Le nouveau droit du travail en défavorisera-t’il les entreprises et les employés en Chine ?

Écrit par Lufang, Yulian, La Grande Epoque / Radio Son de l’Espoir
14.01.2008

  • chomeur(STR: STR / ImageForum)

Depuis le 1er janvier 2008, la Chine applique un nouveau droit du travail, dont l’arrivée provoque depuis des mois des licenciements massifs et inquiète autant les salariés que les employeurs.

 

Aux termes de cette nouvelle réglementation, calquée sur les modèles occidentaux, les entreprises n’ont plus le droit de recourir comme auparavant à de la main d’œuvre temporaire de façon indéfinie, et sont poussées à signer des contrats à durée indéterminée ou à faire appel à des entreprises de travail temporaire. Après 10 années de travail temporaire, une entreprise chinoise qui n’offrirait pas un emploi permanent à son employé devrait payer des taxes supplémentaires. Ceci explique la vague de licenciements de la fin d’année 2007, par laquelle les entrepreneurs espèrent « remettre les compteurs » à zéro pour pouvoir réembaucher leurs employés sans subir immédiatement la nouvelle législation sur le travail.

 

Parmi les autres mesures, l’obligation d’un contrat de travail pour tout salarié, une réduction de la durée de la période d’essai et des indemnités de licenciement d’un mois de salaire par année travaillée.

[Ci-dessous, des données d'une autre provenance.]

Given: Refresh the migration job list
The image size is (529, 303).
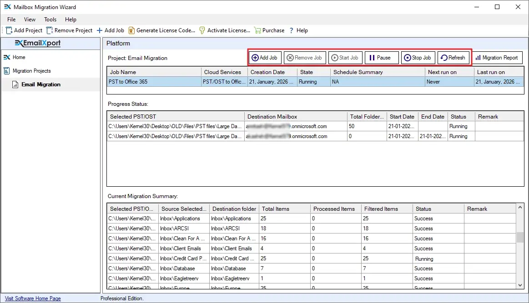Looking at the screenshot, I should (x=453, y=58).
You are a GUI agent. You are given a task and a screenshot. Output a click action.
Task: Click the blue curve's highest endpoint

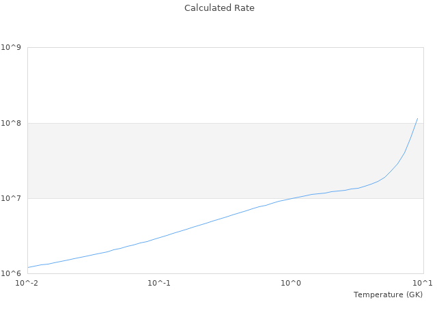pyautogui.click(x=417, y=118)
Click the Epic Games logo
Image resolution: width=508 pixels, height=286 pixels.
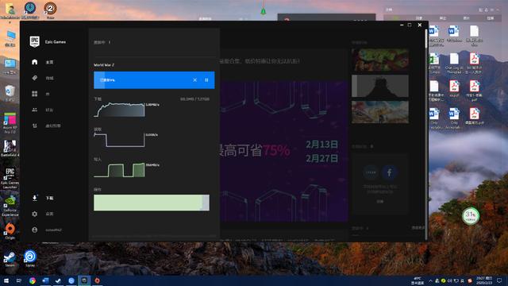coord(35,41)
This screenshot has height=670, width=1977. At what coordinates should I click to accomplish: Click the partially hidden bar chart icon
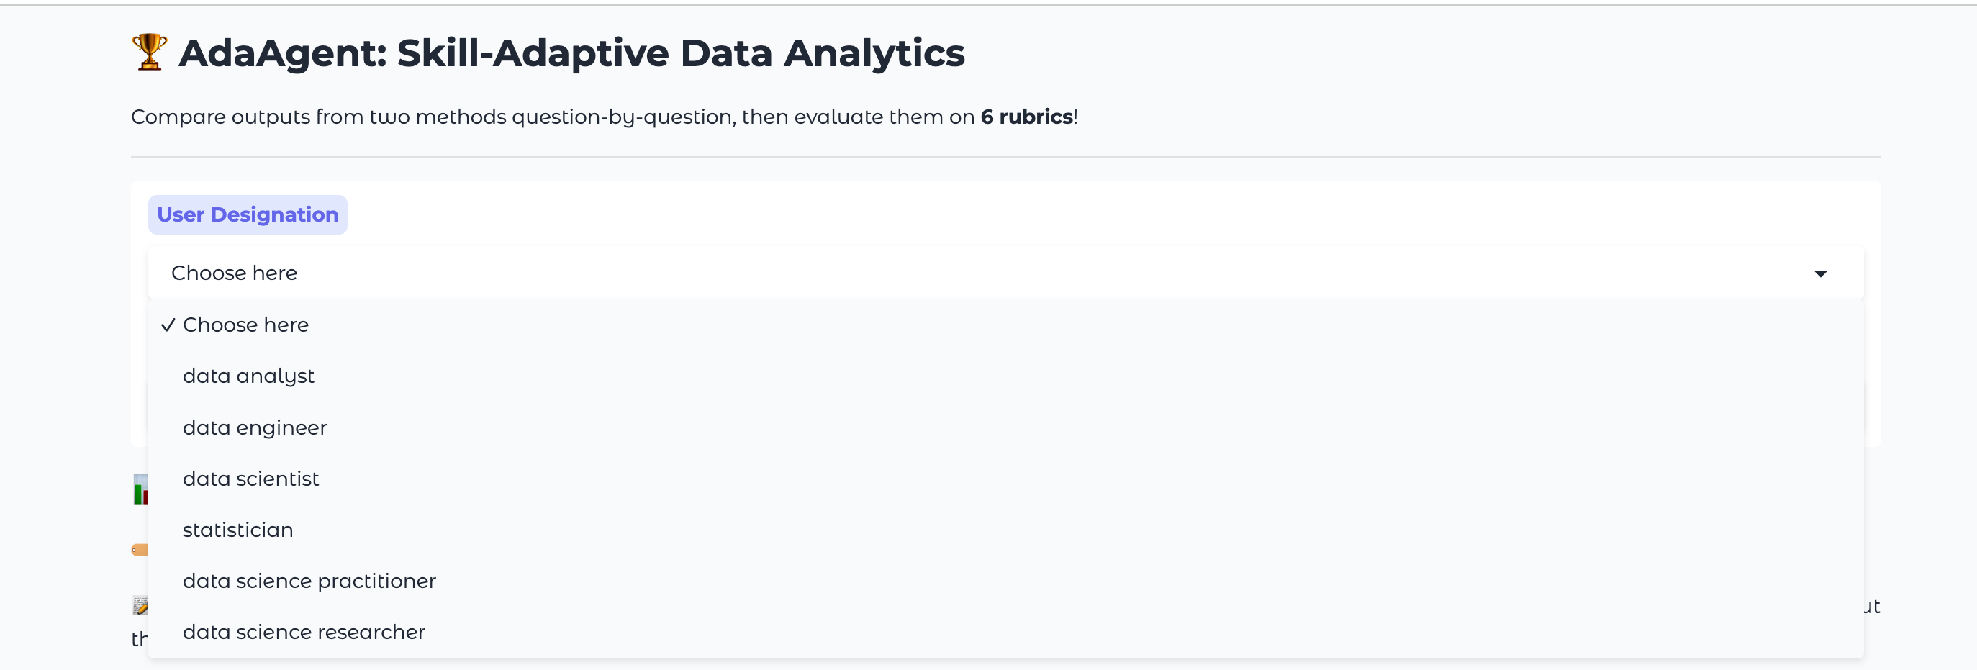(x=140, y=490)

Certains experts chinois estiment que cette nouvelle loi va accroître d’au moins 8% les coûts salariaux pour les entreprises, et donc réduire l’attractivité du pays pour les entreprises étrangères.

 

Chargé d’investissements transnationaux, l’avocat et  homme d’affaires taïwanais  Tong Wenxun observe : «Beaucoup d’usines, n’arrivent pas à réaliser des profits  supérieurs à 5%. Ces industries à forte densité de main-d’œuvre perdent maintenant tout intérêt de travailler en Chine.»

 

Plusieurs entreprises taïwanaises et hongkongaises contactées par nos correspondants ont confié souhaiter épurer leur carnet de commandes et de désengager progressivement de Chine en retirant leurs capitaux ou en diminuant leur production.  Le président des hommes d’affaires taïwanais à Shenzhen (Sud de la Chine), M. Huang Mingzhi  a estimé que sur les 4000 entreprises taïwanaises implantées dans cette mégalopole industrielle, au moins  un dixième seront forcées de fermer des usines. Le président des hommes d’affaires taïwanais de la ville  Dongguan, M. Yie Chunrong a lui aussi estimé que ce serait plus du dixième des 6700 entreprises de la région fermeraient. Le président d’honneur de l’association des entreprises taïwanaise de Fuzhou enfonce encore plus le clou : «À voir l’actuelle situation et l’élévation continue des coûts, certains commerçants n’hésitent pas à abandonner. Ce sont plusieurs milliers d’ouvriers qui se préparent à  être licenciés, peut être même plusieurs millions.»

 

En juillet, « la Grande perle  du triangle commercial de Hongkong » a publié une enquête indiquant également que fin 2007,  10000 entreprises hongkongaises devraient réduire leurs effectifs, tendance retrouvée dans la province de Guangdong,  pour 30000 entreprises appartenant aux hommes d’affaires de Hongkong.

 

Selon les agences de presse, en juillet 2007, LG électron de Corée a renvoyé 11% de ses employés chinois. Et octobre, le centre mondial d’achats de Walmart a renvoyé environ 200 employés de Shanghai, de Shenzhen, et de Dongguan. Shanghua Entreprise, le plus grand fabricant d’équipement de télécommunications en Chine a renvoyé tous les employés ayant plus de 8 ans d’ancienneté, y compris le président-directeur général  M.Ren Zhengfei. Tous ces employés vont se remettre en service avec un nouveau contrat.  

 

Pour Tong Wenxun, «faire de emploi perpétuel alors votre pays ne peut pas l’assumer revient à détruire la force nationale », «Bien qu’on puisse penser à court terme que cette loi est attrayante, les employés vont en fait perdre des occasions de travail, parce que les entreprises ne tiendront pas et choisiront de partir ».

 

Dans un pays où les cas d’esclavage moderne ont été trop souvent rapportés – courant 2007 le cas de centaines de travailleurs esclaves torturés par leurs employeurs dans des briqueteries a par exemple trouvé son chemin jusqu’aux médias occidentaux - le nouveau droit du travail est censé offrir une respectabilité aux conditions de travail en Chine. Les conséquences restent difficiles à prévoir mais, si le moindre impact se fait sentir sur l’emploi, pourraient être explosives. Le régime communiste chinois, qui fait face à une augmentation régulière des manifestations de protestation populaire,  est assis sur une cocotte-minute.